| TASK INSTRUCTIONS |
Each line from the one containing "You are a GUI" through the last line of the records is to be repeated exactly, with all pictures left out.

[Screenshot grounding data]

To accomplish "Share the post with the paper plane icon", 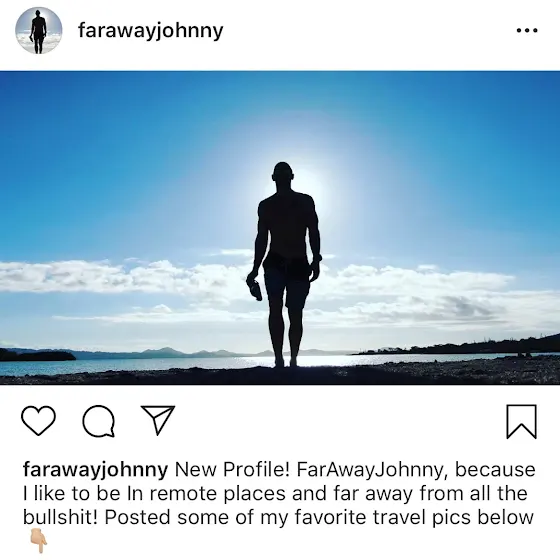I will (x=158, y=420).
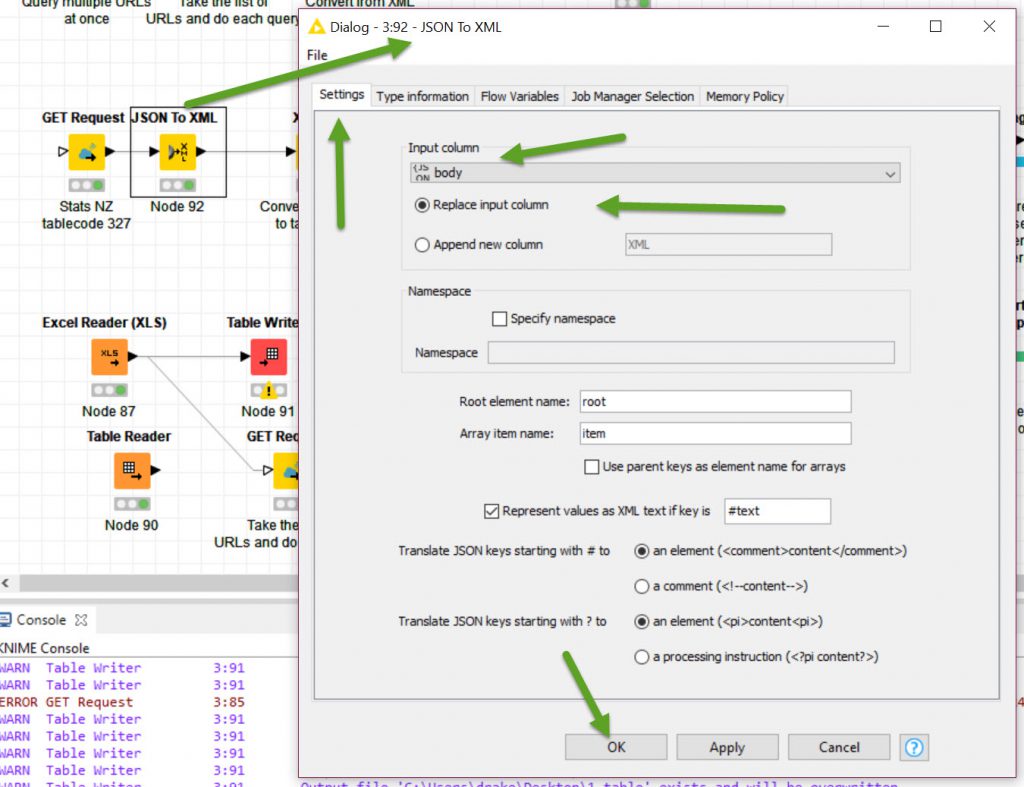Image resolution: width=1024 pixels, height=787 pixels.
Task: Click the Root element name field
Action: 715,402
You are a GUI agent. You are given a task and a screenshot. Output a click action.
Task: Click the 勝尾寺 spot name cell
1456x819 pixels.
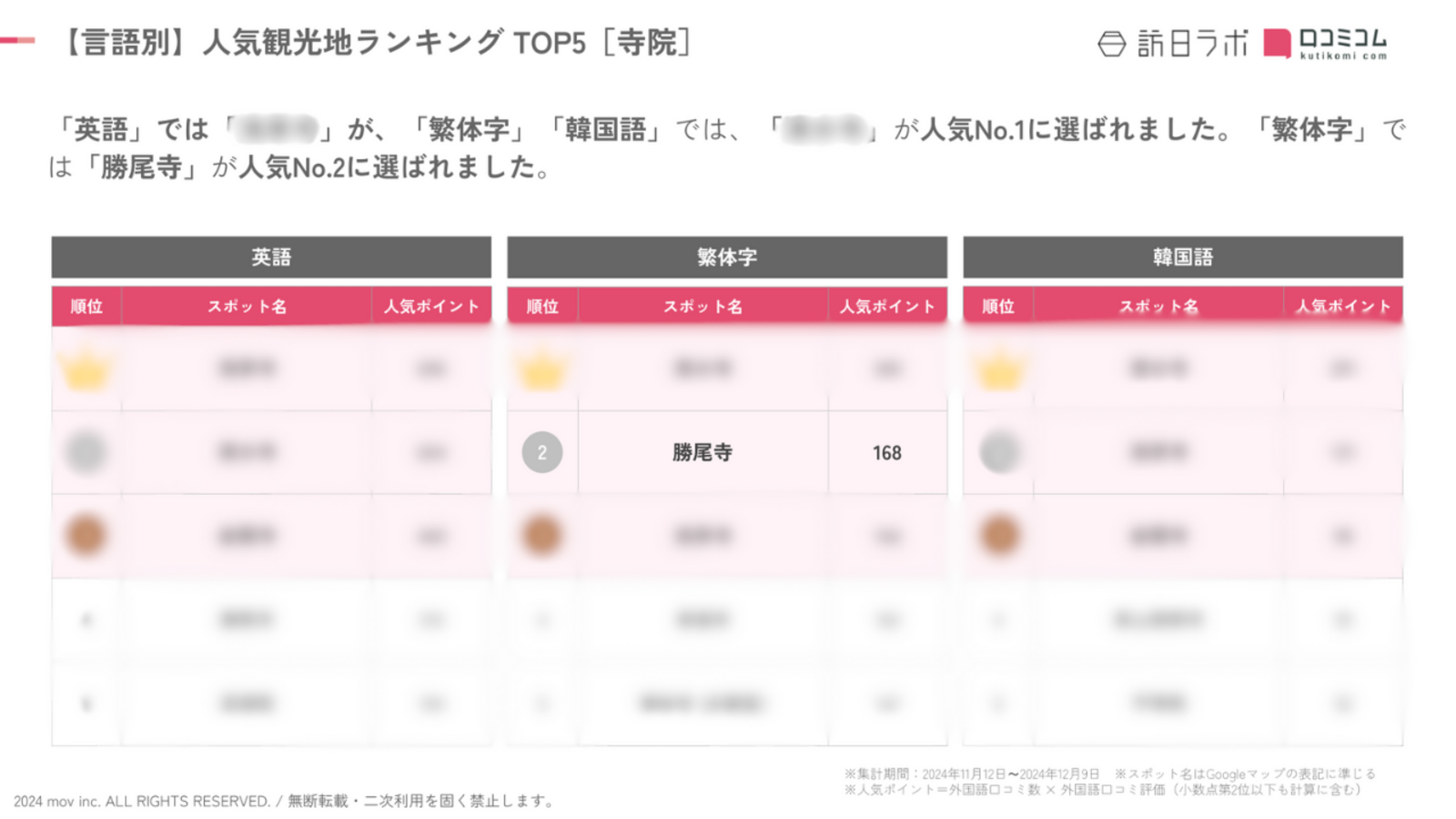(x=703, y=452)
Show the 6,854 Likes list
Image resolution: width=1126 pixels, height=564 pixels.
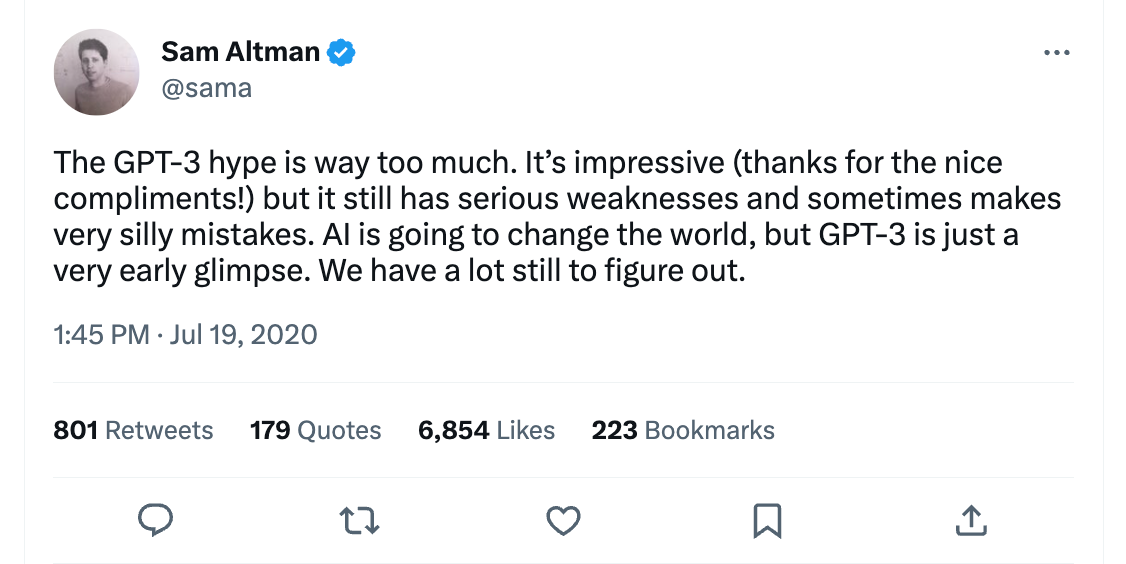(x=486, y=430)
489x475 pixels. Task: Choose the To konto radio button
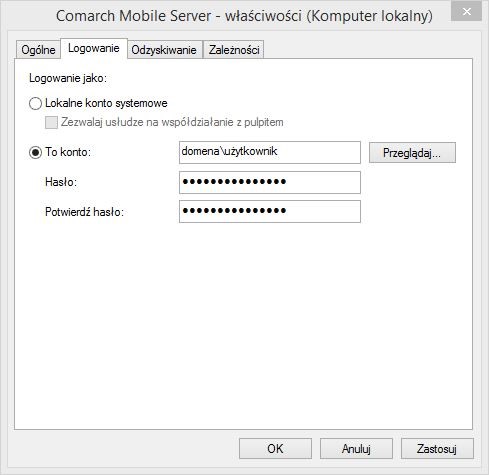35,153
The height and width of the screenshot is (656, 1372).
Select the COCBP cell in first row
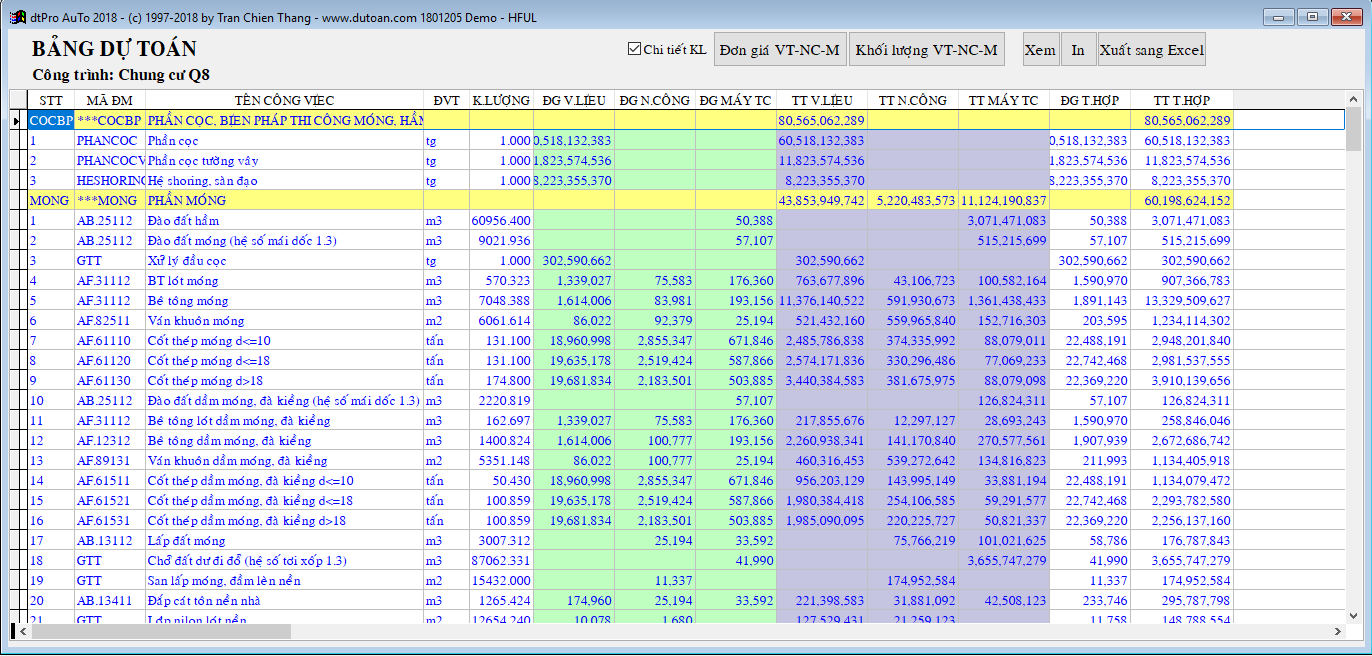(49, 120)
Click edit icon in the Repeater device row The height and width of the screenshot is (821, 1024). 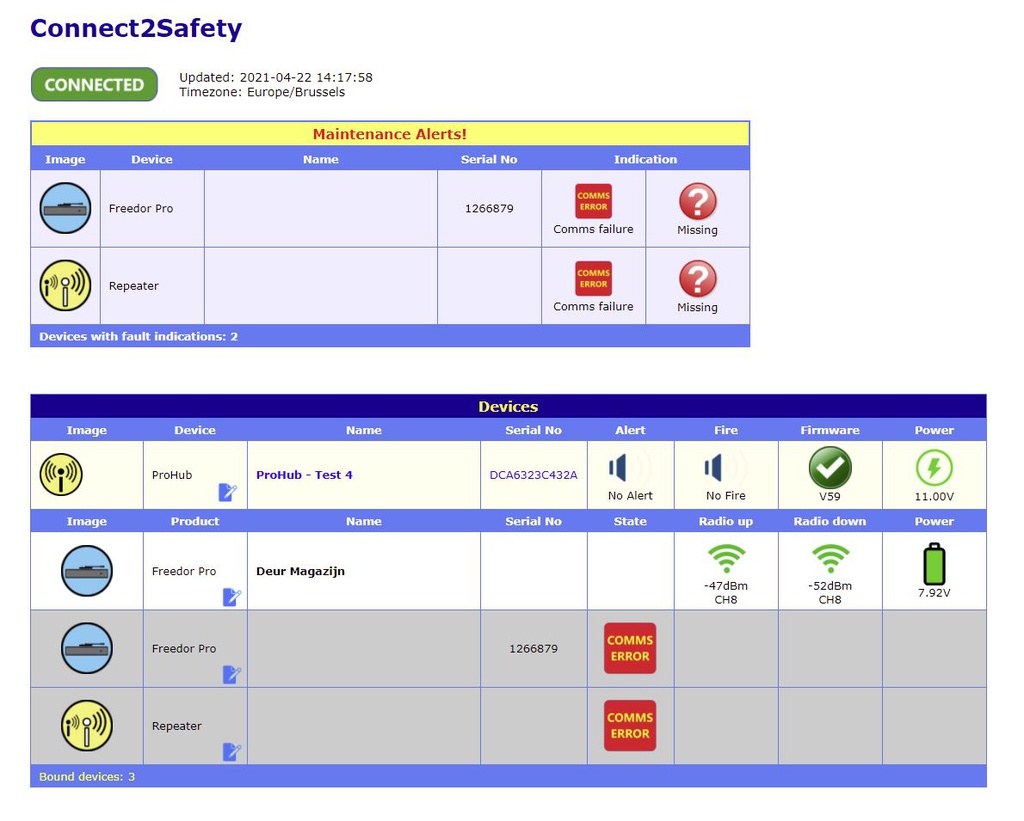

| EXERCISE RESPONSE |
You are a GUI agent. You are given a task and a screenshot. Output a click action.
Task: Click the 勝尾寺 spot name cell
1456x819 pixels.
(x=703, y=452)
Show the 6,854 Likes list
Image resolution: width=1126 pixels, height=564 pixels.
(x=486, y=430)
489x475 pixels. Task: Choose the To konto radio button
35,153
The height and width of the screenshot is (656, 1372).
Select the COCBP cell in first row
(49, 120)
Click edit icon in the Repeater device row The height and width of the screenshot is (821, 1024). 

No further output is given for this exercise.